### [Exercise objective]
As you write out the lines from the one containing "Task: Click the 5-1 score versus Mazatlan FC" through the last line of the records, keep them exact and leave out pictures.

### [Dataset records]
[Start of section]

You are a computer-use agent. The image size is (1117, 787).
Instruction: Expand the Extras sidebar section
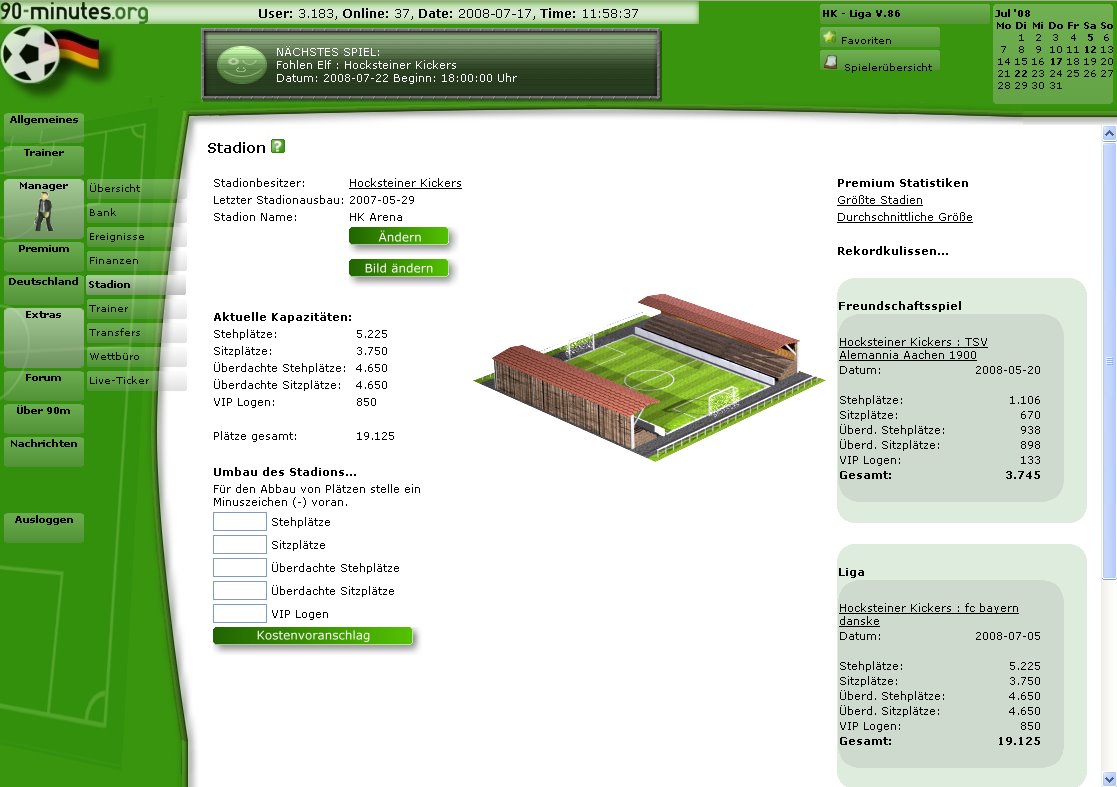[43, 314]
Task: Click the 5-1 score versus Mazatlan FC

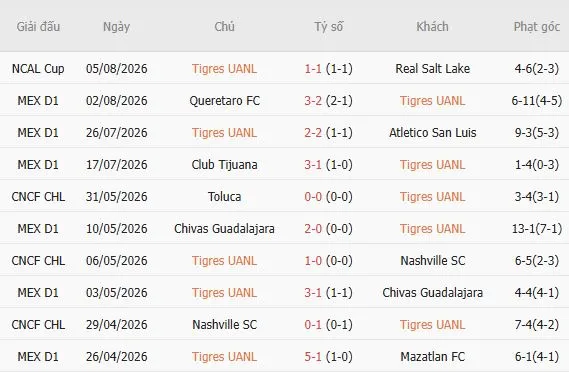Action: 313,356
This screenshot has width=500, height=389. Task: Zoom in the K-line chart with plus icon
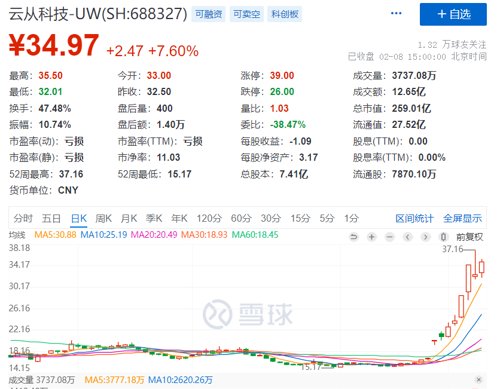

[End of section]

### [Exercise result]
Task: Click the 5-1 score versus Mazatlan FC

Action: 313,356
This screenshot has width=500, height=389. Task: Zoom in the K-line chart with plus icon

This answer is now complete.